Salix Pharmaceuticals (NASDAQ: SLXP) has long been a solid, if volatile, specialty pharmaceutical company. Salix has long relied upon its rifamycin-based drug Xifaxan for a significant percentage of its revenue (almost two-thirds as of the most recent quarter), while hoping that other approved products like Apriso and Solesta and pipeline drugs like Relistor (for opiod-induced constipation) could add both growth and diversity.
Now the company has taken a significant step forward in diversifying its revenue base and leveraging its balance sheet. Last week, Salix announced an agreement to acquire Santarus (NASDAQ: SNTS) for $2.6 billion in cash.

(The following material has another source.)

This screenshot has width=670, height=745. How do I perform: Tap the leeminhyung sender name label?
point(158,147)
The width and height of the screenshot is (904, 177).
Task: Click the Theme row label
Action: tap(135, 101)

The deal may look expensive at more than seven times estimated 2013 sales, but the collection of assets that Salix is acquiring should deliver above-average growth with strong synergies with Salix's existing business.
What Salix is getting
In buying Santarus, Salix is getting a business that should both complement and enhance its existing operations. Sell-side analysts expect Santurus to generate nearly $370 million in revenue for 2013, with more than 40% of that coming from Glumzeta, the company's extended release version of metformin, a diabetes drug with a very long history of use. Another quarter or so of Santarus's revenue comes from Zegerid, the company's version of the protein pump inhibitor omeprazole.
Those drugs are interesting in their own right, but they carry the risk of losing patent protection in 2016 (or perhaps sooner). More critical to the story is the sales ramp of Uceris, a novel oral formulation of budesonide for the management of ulcerative colitis. This is a market that Salix already knows well (Aprio is also a UC drug), but Uceris has the potential of growing into a drug worth $400 million to perhaps as much as $700 million in annual sales. Salix's long experience and expertise in the gastrointestinal drug market should be a significant asset when it comes to maximizing the value of Uceris, and I believe investors could argue that the potential value of Uceris alone justifies at least two-thirds of the Santarus purchase price.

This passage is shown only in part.